Mieszkanka stanu Kentucky w Stanach Zjednoczonych była zszokowana, gdy odkryła, że jej konto bankowe jest na minusie — a powód był, delikatnie mówiąc, niezwykły: jej 8-letni syn kupił przez Internet 70 000 lizaków o łącznej wartości 4200 dolarów amerykańskich (około 23 700 reali).
Według informacji z programu Good Morning America , Holly LaFavers powiedziała, że mały Liam użył jej telefonu komórkowego bez jej pozwolenia , aby zamówić słodycze online. Plan chłopca zakładał zorganizowanie imprezy na podwórku i rozdanie lizaków jako nagród wśród swoich przyjaciół.
„Wyjechał na swoim skuterze i zaczął krzyczeć: «Moje lizaki są tutaj!»” – szczegółowo opisała Holly. Niedługo potem na jego balkonie stanęło 22 wielkich pudeł, wszystkie wypełnione zamówionymi przez niego lizakami.

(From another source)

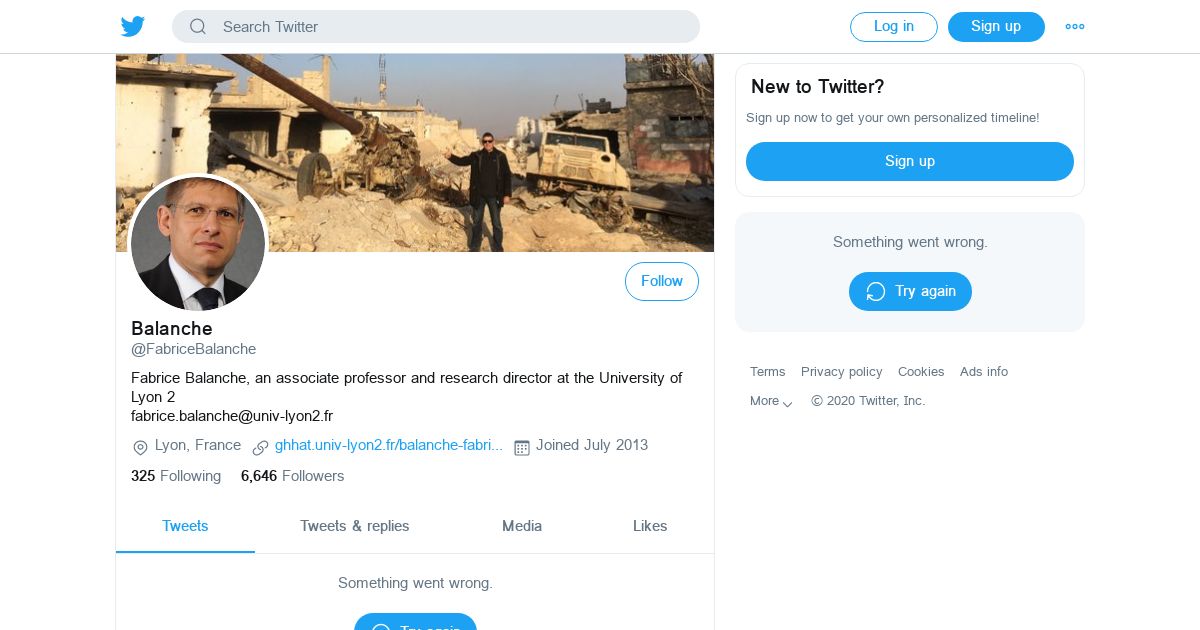Click the retry icon in sidebar Try again button
The height and width of the screenshot is (630, 1200).
pyautogui.click(x=876, y=291)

Zdesperowana matka próbowała anulować zakup i zapobiec dalszym dostawom. „Wpadłem w panikę” – relacjonował. Udało jej się odzyskać część zamówień, które wciąż były w drodze, ale sklep początkowo odmówił zwrotu pieniędzy.
Szukając pomocy, Holly zwróciła się do użytkowników mediów społecznościowych. W poście na Facebooku matka opisała sytuację i poinformowała, że firma doradziła jej, aby odrzuciła przesyłkę, jednak dostawca zostawił pudełka bez uprzedzenia, co uniemożliwiło zwrot.

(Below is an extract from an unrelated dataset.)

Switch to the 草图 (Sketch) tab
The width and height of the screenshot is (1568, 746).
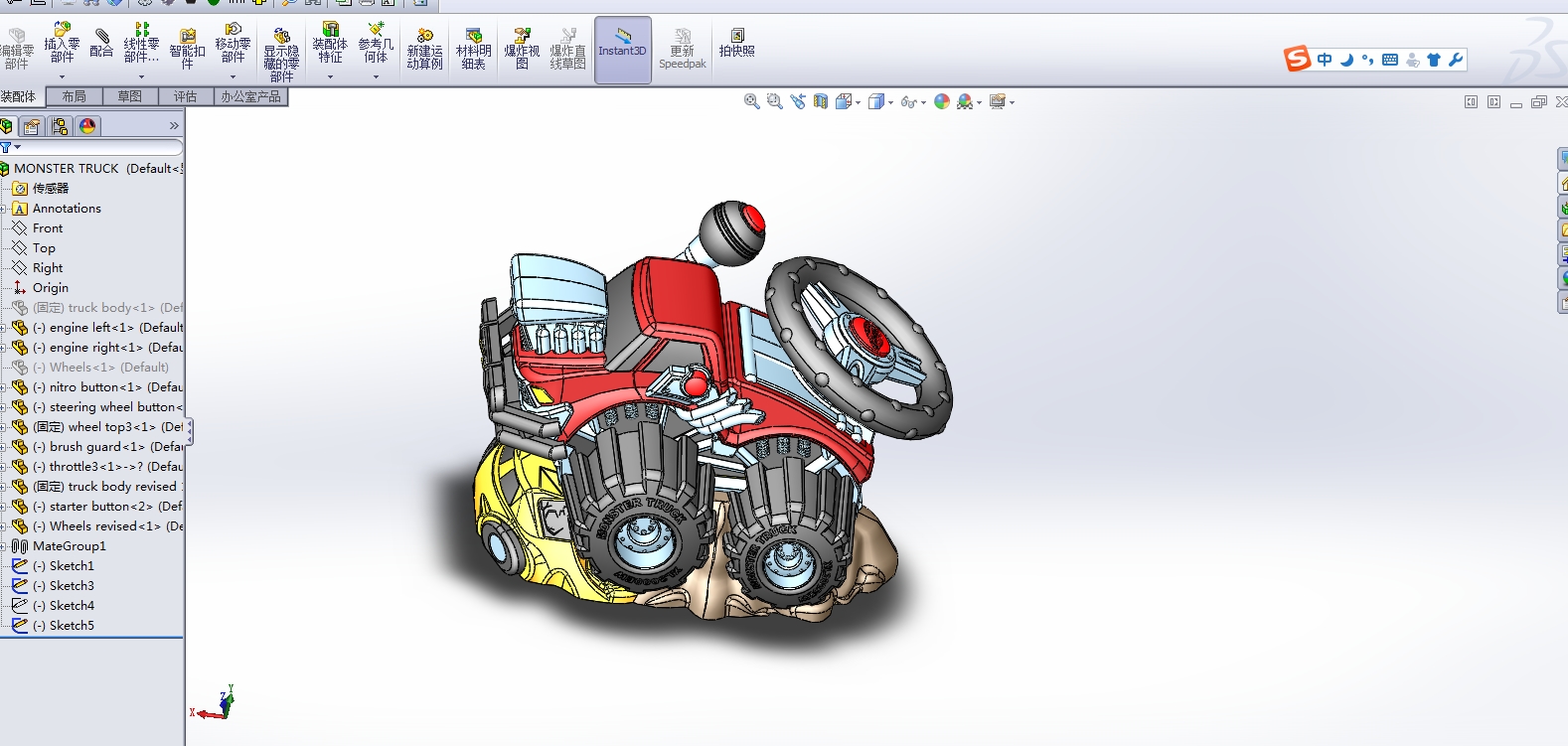tap(129, 96)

Zamieszanie było natychmiastowe. W ciągu kilku godzin ludzie ze społeczności, lokalne banki, gabinety lekarskie, a nawet chiropraktyk zaoferowali, że kupią lizaki i pomogą rodzinie pokryć stratę.

Na szczęście historia zakończyła się szczęśliwie. Po ujawnieniu reperkusji i kontakcie z mediami sklep internetowy wycofał się z transakcji i dokonał pełnego zwrotu pieniędzy za zakup.
„Po długim dniu bank mi pomógł, a firma zadzwoniła, żeby powiedzieć, że zwrócą pieniądze. Bardzo dziękuję wszystkim, którzy się zmobilizowali. Każdy, kto kupił pudełko, żeby nam pomóc, może je otrzymać lub wybrać instytucję, na rzecz której dokona darowizny” – napisała Holly w aktualizacji posta.